Group transfer polymerization of ethyl
acrylate with triphenylphosphine and trimethylchlorosilane as initiator
Shen Weiping, Jin Hongmei, Shi Zhijian,
Zhu Yun, Li Bing
(Department of Chemistry, Shanghai University, Shanghai 201800, China)
Received Aug. 20, 2000; Supported by the National Natural Science Foundation of
China
Abstract Triphenylphosphine
(TPP) and trimethylchlorosilane (TMCS) were used directly to initiate group transfer
polymerization (GTP) of ethyl acrylate in the presence of zinc bromide as catalyst. The
poly(ethyl acrylate) with a terminal triphenylphosphonium group was obtained. In this
polymerization procedure, GTP was conveniently carried out. The studies of GTP kinetics of
ethyl acrylate indicate that the concentration of zinc bromide as catalyst has to be kept
in 12-16mol.% based on the concentration of ethyl acrylate at higher TPP concentration so
as to ensure the characteristics of living polymerization. Whether the termination
reaction becomes major role depends to a large extent on the concentration of zinc
bromide. It has been shown that the major pathway for termination in the GTP is a process
of isomerization from O-silyl bond to C-silyl bond via phosphrous ylid
intermidiate.
Keywords triphenylphosphine, trimethylchlorosilane, group transfer
polymerization
Some new initiators of group transfer
polymerization (GTP), 3-methoxy-3-trimethylsiloxy-2- propenyltriphenylphosphonium chloride
and its 2-methyl derivatives, were presented firstly in our previous paper [1].

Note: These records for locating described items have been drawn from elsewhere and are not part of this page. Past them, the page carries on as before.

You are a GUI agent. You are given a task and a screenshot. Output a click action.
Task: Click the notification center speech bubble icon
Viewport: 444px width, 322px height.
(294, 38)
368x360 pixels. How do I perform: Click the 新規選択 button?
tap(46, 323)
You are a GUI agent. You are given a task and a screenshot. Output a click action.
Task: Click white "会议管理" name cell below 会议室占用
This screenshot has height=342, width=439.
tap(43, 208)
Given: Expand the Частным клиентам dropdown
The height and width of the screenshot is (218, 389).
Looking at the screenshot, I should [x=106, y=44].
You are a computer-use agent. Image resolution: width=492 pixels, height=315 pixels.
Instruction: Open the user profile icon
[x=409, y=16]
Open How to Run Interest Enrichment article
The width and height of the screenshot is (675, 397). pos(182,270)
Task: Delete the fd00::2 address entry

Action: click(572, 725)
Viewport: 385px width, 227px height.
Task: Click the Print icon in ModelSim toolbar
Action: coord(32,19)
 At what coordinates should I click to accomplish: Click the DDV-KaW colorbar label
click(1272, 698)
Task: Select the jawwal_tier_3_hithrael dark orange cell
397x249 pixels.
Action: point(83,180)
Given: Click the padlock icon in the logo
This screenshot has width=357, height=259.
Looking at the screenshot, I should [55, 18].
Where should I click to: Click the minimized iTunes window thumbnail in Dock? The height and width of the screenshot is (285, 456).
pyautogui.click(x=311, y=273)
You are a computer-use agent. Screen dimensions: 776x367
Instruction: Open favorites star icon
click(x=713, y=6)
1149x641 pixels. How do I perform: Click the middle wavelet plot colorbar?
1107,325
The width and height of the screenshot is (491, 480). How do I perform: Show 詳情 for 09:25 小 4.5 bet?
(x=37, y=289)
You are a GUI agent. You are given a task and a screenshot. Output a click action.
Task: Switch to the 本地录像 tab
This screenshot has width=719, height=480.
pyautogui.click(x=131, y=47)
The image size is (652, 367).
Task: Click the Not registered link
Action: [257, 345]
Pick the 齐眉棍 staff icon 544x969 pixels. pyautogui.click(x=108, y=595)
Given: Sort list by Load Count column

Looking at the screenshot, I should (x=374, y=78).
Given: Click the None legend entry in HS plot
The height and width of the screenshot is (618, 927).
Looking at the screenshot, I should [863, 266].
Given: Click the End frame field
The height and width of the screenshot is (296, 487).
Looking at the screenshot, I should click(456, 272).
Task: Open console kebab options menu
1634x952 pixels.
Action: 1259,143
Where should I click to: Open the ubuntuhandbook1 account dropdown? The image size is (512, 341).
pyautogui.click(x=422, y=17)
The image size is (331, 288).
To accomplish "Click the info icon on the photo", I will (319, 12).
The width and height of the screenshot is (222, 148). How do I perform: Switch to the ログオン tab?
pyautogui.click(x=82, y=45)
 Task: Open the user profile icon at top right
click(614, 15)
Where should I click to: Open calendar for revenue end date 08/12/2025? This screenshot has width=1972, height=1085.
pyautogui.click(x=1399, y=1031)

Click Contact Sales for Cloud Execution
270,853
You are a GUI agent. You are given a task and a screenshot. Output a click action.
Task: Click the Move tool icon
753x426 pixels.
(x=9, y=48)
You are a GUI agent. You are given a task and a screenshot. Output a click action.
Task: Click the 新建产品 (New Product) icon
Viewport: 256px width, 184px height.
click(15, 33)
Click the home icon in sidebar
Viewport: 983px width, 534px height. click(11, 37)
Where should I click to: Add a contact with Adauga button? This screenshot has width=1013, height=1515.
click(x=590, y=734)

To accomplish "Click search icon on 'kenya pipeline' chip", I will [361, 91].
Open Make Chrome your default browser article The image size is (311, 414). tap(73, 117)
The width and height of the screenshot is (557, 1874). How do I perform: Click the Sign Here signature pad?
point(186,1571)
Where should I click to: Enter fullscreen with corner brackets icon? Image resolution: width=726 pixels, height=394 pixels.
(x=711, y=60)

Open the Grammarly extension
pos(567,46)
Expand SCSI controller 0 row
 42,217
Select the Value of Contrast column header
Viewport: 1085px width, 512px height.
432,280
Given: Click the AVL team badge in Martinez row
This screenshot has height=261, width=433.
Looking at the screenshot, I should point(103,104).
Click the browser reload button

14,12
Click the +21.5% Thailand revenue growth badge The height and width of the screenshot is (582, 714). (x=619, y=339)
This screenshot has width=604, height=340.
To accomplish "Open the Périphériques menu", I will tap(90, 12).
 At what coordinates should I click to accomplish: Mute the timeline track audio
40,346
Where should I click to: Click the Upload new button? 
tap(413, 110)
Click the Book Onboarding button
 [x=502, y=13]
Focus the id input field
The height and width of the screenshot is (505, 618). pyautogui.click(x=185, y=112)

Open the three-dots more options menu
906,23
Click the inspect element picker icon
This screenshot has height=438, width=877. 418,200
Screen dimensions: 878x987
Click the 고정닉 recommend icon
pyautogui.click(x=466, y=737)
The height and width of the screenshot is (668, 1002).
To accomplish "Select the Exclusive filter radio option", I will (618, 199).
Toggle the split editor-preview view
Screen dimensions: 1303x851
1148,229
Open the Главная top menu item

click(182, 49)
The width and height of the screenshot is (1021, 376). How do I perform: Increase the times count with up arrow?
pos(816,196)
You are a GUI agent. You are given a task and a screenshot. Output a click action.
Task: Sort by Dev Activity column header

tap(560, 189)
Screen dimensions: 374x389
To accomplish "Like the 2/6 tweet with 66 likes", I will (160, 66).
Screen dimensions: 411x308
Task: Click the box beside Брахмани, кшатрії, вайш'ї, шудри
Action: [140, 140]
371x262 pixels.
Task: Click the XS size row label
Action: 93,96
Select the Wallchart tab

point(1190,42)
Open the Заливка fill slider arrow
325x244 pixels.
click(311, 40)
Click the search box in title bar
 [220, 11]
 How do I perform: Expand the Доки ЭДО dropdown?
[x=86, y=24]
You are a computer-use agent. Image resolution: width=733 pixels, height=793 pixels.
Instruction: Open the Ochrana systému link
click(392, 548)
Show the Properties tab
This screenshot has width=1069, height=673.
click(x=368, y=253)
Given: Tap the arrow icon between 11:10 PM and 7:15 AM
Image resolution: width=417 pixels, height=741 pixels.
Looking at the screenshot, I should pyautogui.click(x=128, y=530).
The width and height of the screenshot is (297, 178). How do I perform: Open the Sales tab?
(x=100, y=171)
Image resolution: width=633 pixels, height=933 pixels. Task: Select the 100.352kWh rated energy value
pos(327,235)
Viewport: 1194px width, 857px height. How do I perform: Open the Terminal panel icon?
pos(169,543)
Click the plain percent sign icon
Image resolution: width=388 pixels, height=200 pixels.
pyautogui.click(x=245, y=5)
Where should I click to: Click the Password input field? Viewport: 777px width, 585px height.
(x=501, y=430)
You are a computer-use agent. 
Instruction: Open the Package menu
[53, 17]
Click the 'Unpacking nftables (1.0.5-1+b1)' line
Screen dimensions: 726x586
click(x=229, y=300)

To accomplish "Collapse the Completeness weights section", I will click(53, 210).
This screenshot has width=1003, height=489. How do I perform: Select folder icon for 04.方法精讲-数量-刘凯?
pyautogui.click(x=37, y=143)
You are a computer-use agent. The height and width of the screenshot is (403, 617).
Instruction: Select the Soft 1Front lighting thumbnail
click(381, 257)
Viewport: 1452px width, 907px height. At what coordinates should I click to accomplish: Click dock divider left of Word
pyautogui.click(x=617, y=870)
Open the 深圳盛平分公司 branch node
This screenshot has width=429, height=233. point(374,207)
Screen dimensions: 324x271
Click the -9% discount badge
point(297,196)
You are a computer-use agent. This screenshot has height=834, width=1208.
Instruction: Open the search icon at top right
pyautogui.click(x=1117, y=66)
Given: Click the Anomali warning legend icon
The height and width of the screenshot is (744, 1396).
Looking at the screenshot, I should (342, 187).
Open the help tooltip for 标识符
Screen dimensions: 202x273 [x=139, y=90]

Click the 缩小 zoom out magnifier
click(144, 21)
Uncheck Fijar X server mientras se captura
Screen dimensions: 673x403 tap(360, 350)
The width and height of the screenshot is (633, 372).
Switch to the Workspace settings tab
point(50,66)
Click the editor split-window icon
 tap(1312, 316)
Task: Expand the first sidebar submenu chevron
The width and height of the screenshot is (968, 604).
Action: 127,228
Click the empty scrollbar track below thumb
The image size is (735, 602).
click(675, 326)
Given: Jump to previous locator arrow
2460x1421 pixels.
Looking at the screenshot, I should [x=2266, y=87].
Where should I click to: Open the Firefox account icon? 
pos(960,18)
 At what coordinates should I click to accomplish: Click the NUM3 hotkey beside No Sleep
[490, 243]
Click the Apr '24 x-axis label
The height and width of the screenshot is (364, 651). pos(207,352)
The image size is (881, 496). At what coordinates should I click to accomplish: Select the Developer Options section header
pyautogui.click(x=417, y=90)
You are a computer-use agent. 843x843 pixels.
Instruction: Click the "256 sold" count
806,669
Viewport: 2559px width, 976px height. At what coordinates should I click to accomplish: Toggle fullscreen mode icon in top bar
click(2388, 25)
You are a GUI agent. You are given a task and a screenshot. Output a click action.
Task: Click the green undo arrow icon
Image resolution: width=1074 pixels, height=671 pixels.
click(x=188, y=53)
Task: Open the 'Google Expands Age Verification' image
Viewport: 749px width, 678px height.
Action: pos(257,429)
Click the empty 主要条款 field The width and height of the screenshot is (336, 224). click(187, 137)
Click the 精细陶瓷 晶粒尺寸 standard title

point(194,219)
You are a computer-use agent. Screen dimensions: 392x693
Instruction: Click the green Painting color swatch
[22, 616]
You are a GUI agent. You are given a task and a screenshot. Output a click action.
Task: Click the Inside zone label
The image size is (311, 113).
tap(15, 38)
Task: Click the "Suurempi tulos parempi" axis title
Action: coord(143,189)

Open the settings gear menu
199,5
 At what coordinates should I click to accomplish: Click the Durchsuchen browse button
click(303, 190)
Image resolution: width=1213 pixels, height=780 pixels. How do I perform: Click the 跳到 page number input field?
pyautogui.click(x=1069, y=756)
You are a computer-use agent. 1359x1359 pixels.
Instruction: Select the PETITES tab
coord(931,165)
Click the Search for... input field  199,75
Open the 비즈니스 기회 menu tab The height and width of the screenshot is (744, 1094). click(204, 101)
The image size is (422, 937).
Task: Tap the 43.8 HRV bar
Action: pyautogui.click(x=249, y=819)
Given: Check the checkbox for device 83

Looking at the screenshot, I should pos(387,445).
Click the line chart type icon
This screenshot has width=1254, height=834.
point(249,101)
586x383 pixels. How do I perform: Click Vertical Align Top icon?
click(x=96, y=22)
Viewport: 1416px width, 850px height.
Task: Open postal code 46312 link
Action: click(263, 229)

Meanwhile, it was found that GTP of ethyl acrylate(EA) could be conveniently carried out
using directly triphenylphosphine(TPP) and trimethylchlorosilane (TMCS) as initiator and
zinc bromide (ZnBr2) as catalyst in dichloromethane (Scheme 1). In comparison
with dimethylketene methyl trimethylsilyl acetal as initiator[2], this new
initiator had some differences : higher concentration of initiator was required and
'living' character of GTP strongly depended on the concentration of catalyst. In this
paper, the behavior of this initiator was further investigated.
Scheme 1
1 EXPERIMENTAL
1.1 Materials and methods
Methylene chloride was purified by distillation from P2O5. Ethyl
acrylate was washed with aqueous KOH, then dried over MgSO4 and CaH2,
and distilled under purified argon atmosphere. Before use, they were conserved in CaH2.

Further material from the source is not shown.